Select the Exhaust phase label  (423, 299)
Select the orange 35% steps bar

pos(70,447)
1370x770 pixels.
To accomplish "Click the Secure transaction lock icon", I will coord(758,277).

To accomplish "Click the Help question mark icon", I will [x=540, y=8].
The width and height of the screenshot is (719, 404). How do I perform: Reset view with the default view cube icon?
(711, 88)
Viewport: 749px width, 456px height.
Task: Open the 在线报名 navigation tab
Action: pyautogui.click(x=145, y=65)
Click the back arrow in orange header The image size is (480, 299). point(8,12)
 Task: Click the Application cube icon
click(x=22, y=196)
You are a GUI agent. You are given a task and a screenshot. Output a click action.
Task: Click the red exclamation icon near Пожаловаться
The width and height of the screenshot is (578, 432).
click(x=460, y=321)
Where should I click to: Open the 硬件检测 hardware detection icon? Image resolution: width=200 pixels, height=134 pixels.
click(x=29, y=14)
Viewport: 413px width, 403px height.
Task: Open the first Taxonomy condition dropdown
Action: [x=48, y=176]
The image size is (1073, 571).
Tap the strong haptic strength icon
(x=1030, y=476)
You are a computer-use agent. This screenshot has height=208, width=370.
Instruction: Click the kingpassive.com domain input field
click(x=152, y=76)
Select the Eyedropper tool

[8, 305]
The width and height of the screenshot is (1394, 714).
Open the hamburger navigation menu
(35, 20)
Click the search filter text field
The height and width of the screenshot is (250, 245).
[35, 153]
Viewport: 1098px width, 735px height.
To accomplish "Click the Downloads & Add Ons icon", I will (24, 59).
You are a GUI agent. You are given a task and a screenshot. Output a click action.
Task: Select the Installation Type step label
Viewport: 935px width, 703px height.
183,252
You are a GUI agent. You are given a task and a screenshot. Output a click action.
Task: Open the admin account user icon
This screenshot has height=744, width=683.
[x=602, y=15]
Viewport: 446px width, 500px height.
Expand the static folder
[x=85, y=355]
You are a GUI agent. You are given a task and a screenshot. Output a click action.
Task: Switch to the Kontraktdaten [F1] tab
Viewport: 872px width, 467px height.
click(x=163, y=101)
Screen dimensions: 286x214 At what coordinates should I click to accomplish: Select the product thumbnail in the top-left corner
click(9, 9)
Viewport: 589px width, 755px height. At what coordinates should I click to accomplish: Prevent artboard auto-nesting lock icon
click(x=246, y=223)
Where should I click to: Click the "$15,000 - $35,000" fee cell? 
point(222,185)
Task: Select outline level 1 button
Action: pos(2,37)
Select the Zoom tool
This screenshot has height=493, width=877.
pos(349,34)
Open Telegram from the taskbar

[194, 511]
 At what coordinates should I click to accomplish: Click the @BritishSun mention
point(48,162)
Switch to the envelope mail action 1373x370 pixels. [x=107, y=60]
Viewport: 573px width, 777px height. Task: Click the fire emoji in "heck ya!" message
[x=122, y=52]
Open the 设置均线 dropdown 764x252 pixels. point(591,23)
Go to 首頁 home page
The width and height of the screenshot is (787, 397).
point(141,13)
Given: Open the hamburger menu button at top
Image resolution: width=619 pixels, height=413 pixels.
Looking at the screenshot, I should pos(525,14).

● YOUR INSTRUCTIONS
Locate all lines in the listing above with the word "Switch" and copy them.

● RESPONSE AREA
Task: Switch to the Kontraktdaten [F1] tab
Switch to the envelope mail action 1373x370 pixels. [x=107, y=60]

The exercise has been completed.